» **TEXT BLOCK**:
'''
# Hidden Markov Model with Token and Numerical Sequences

This notebook demonstrates how to train a Hidden Markov Model (HMM) that takes both token sequences and numerical data sequences as input and produces output token sequences.

Here's a breakdown of what the notebook covers:

1. Data Preparation
Creation of sample token sequences (e.g., ['A', 'B', 'C', 'D'])
Generation of corresponding numerical data sequences (e.g., [0.5, 1.2, 0.8, 1.5])
Definition of target output token sequences (e.g., ['X', 'Y', 'X', 'Z'])
2. Feature Engineering
Encoding categorical token data
Combining token encodings with numerical data into a single feature matrix
Preparing the data structure expected by HMM algorithms
3. Model Training
Training a Gaussian Hidden Markov Model using the combined features
The model learns the relationship between input features and hidden states (output tokens)
'''
» **REQUESTS**:
1. According to the HMM notebook description, what type of Hidden Markov Model is trained on the combined features?
2. Carry on the HMM notebook description from its last sentence.
The lines after the notebook description are separate material.

» **EXCERPTED RECORDS**:
'''
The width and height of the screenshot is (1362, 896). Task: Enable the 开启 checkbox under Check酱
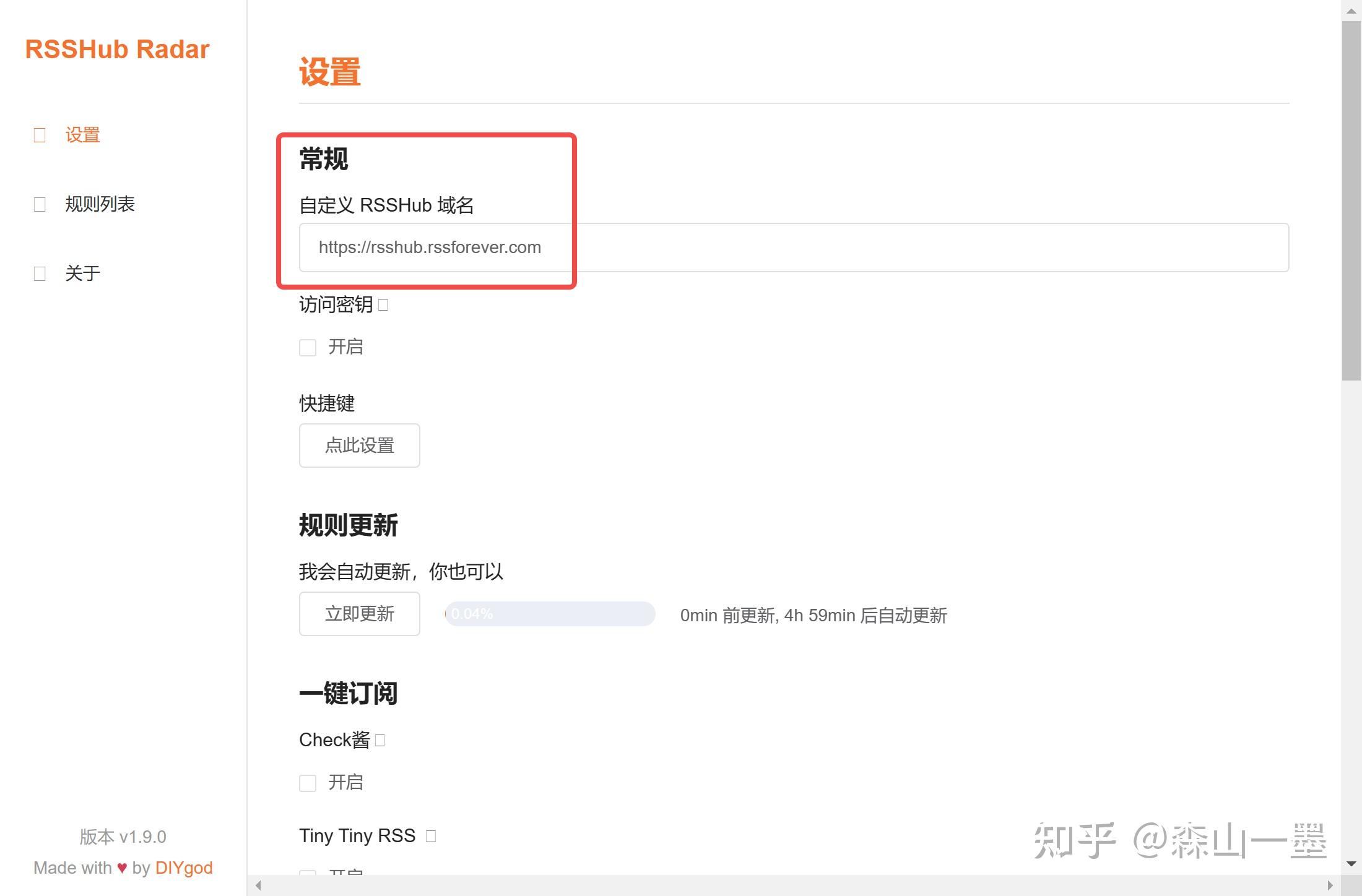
'''
'''
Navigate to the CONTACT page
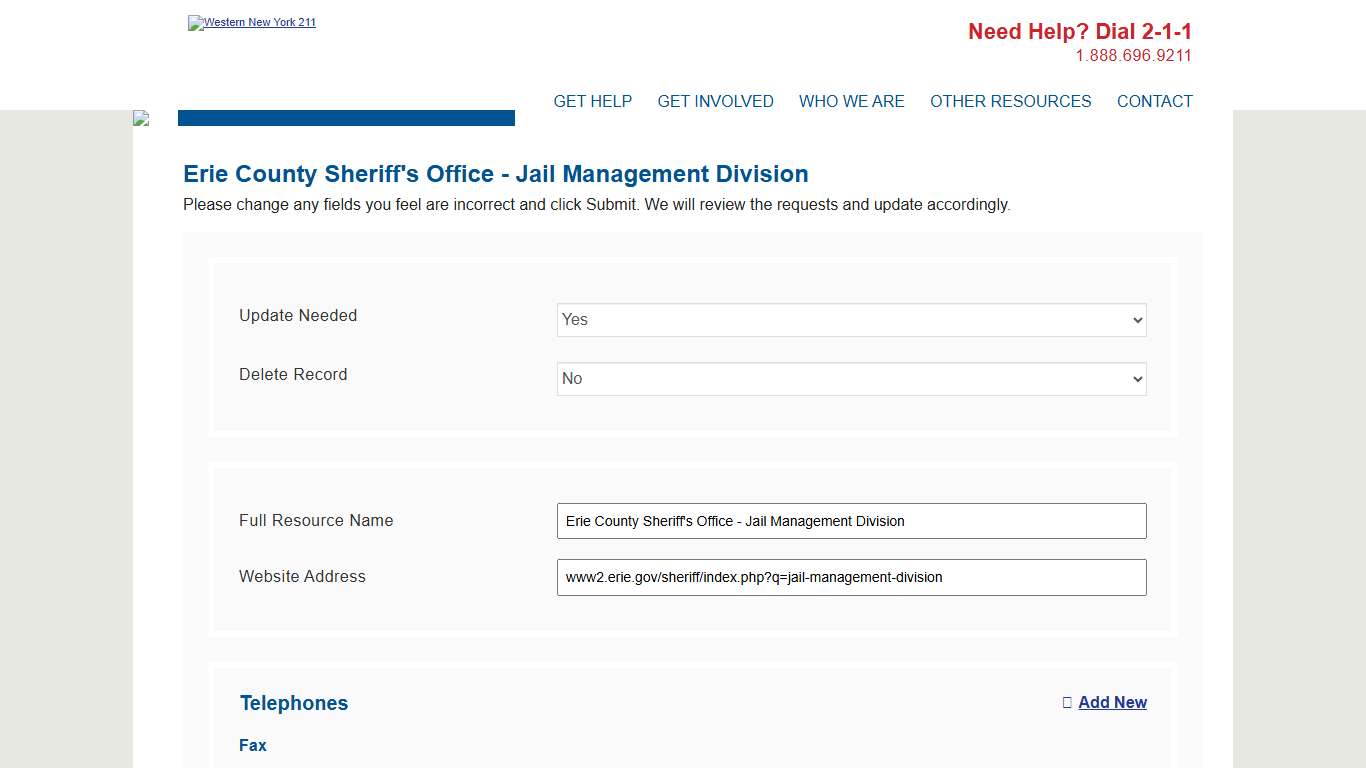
'''
'''
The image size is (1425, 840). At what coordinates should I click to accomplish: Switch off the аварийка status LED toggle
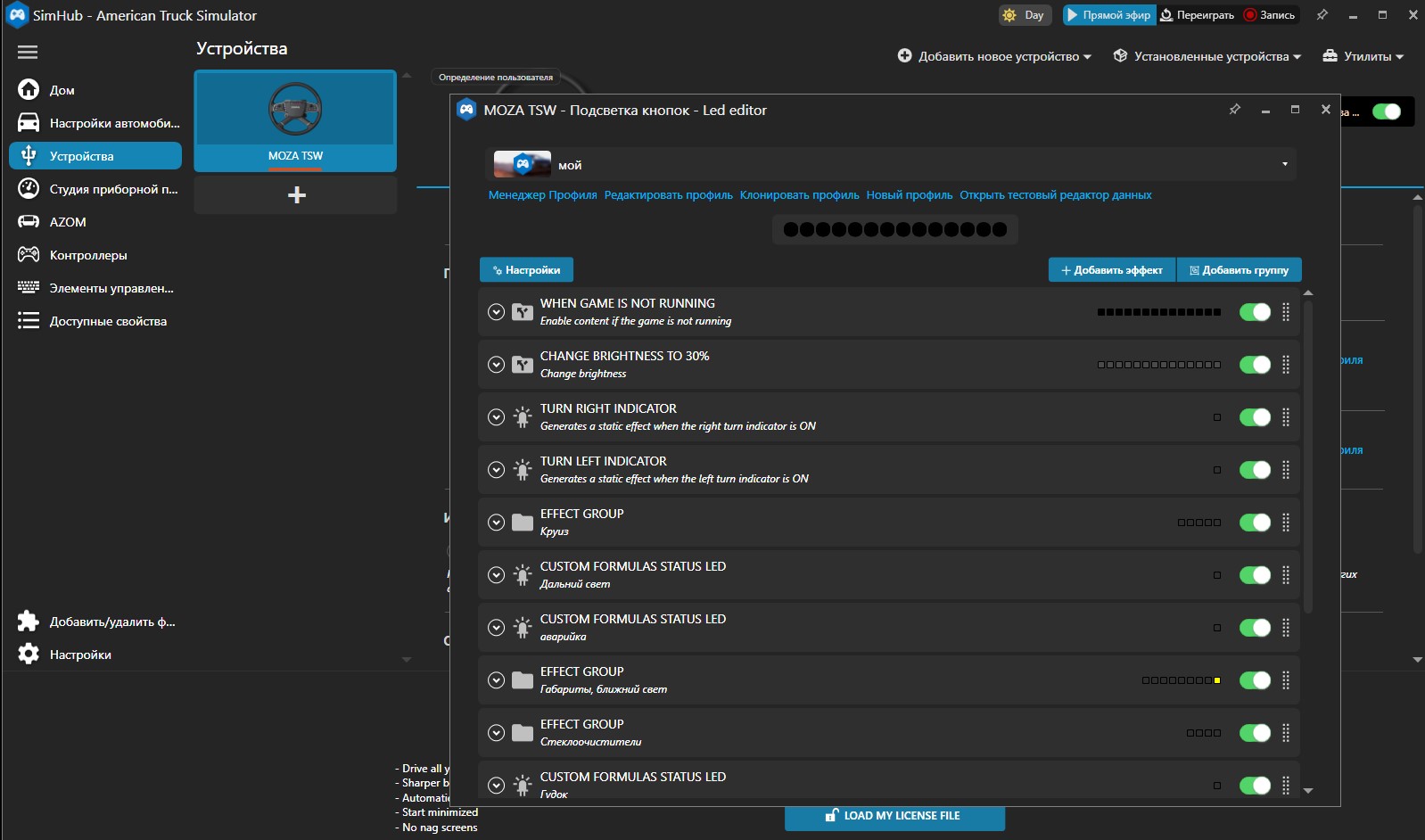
'''
» **TASK-BY-TASK OUTPUTS**:
1. A Gaussian Hidden Markov Model.

2.
4. Evaluation
Testing the model on new sequences
Comparing predictions to ground truth
Calculating accuracy metrics
5. Visualization
Visualizing transition probabilities between states
Examining emission distributions for each state
6. Making Predictions
Applying the trained model to new, unseen data
Converting predicted hidden states back to output tokens
7. Advanced Techniques
Discussion of alternative approaches for more complex scenarios
The notebook is designed to be interactive and educational. You can run each cell to see how the model performs, and the code includes detailed comments explaining each step of the process.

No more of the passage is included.